Wednesday, October 31, 2007

remembering who I am

It is the last day of October. An hour and a half is left before the new month rings in. I have written no new posts this month until now. My goal is now 5 posts a month and I am learning one day at a time. I am learning about it too. Who am I? I am a daughter of God. When will I engrain this in my eart and mind so each day I can live by it? I am so tired of who i have let myself become. I feel I don't know me anymore.

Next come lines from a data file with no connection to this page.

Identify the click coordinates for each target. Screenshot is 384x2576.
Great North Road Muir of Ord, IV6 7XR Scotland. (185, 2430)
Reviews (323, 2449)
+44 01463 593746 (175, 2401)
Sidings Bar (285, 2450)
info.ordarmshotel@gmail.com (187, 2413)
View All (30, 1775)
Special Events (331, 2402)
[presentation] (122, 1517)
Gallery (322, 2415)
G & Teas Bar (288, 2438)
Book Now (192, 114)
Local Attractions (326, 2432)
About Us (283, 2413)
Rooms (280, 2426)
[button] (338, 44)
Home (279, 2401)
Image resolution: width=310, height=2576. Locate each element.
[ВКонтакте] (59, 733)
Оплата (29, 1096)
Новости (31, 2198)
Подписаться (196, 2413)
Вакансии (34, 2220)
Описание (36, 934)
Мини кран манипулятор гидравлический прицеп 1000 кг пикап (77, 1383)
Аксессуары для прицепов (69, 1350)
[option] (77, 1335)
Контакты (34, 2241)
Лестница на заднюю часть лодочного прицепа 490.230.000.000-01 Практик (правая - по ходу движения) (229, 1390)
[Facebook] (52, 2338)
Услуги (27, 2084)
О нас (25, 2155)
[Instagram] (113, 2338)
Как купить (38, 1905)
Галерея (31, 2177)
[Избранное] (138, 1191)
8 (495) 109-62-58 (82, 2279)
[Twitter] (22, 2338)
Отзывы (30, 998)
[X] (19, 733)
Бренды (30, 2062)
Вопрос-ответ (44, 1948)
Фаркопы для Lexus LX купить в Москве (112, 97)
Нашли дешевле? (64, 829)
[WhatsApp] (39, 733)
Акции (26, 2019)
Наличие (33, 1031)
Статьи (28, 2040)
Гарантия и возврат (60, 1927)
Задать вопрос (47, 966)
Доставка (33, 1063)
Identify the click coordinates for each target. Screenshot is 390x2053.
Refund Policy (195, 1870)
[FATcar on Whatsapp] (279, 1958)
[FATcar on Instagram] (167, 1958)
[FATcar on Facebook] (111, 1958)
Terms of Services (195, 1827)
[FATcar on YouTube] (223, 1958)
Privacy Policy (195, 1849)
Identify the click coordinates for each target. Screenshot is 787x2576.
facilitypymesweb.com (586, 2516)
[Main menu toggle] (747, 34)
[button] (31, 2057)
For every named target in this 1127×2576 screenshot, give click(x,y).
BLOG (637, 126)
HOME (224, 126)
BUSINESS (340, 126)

Let me reminsce on some words of a popular song:

I'm not a perfect person
There's many things I wish I didn't do
But I continue learning
I never meant to do those things to you

And so I have to say before I go
That I just want you to know

I've found a reason for me
To change who I used to be
A reason to start over new
And the reason is you

I'm sorry that I hurt you
It's something I must live with everyday
And all the pain I put you through
I wish that I could take it all away

And be the one who catches all your tears
That’s why I need you to hear

I've found a reason for me
To change who I used to be
A reason to start over new
And the reason is You

I'm not a perfect person
I never meant to do those things to you
And so I have to say before I go
That I just want you to know

I've found a reason for me
To change who I used to be
A reason to start over new
And the reason is you
I've found a reason to show
A side of me you didn't know
A reason for all that I do
And the reason is you

Now most people reading this would think, "She is 'singing' this to someone........someone she knows......well, yea..... in fact, i am saying it to myself. so now that you know that go back and read the song's lyrics again. This is something I want to take to heart. I want to live by these words. I want to show myself that I am the reason for all that I do, that I am the one who motivates me. That i love myself enough to do good.....and to do the right things. I am always searching somewhere outside of myself for ways to "fix" me. I need to turn inward for this, but in order to do this i need outside help to teach me how. But it still all depends on me and my input into the whole situation. Somedays I geel alll alone but part of it has to do with the truth in this-- No one will fully love you until you learn to fully love yourself. Or something to that affect. It seems every three or six months I look back and see how dumb I was and wonder why I didn't see it then. Help me lord to see my mistakes sooner and to be more open and aware of truths around me. Open my heart to what others have to share. let patience abide and peace grow within, amen.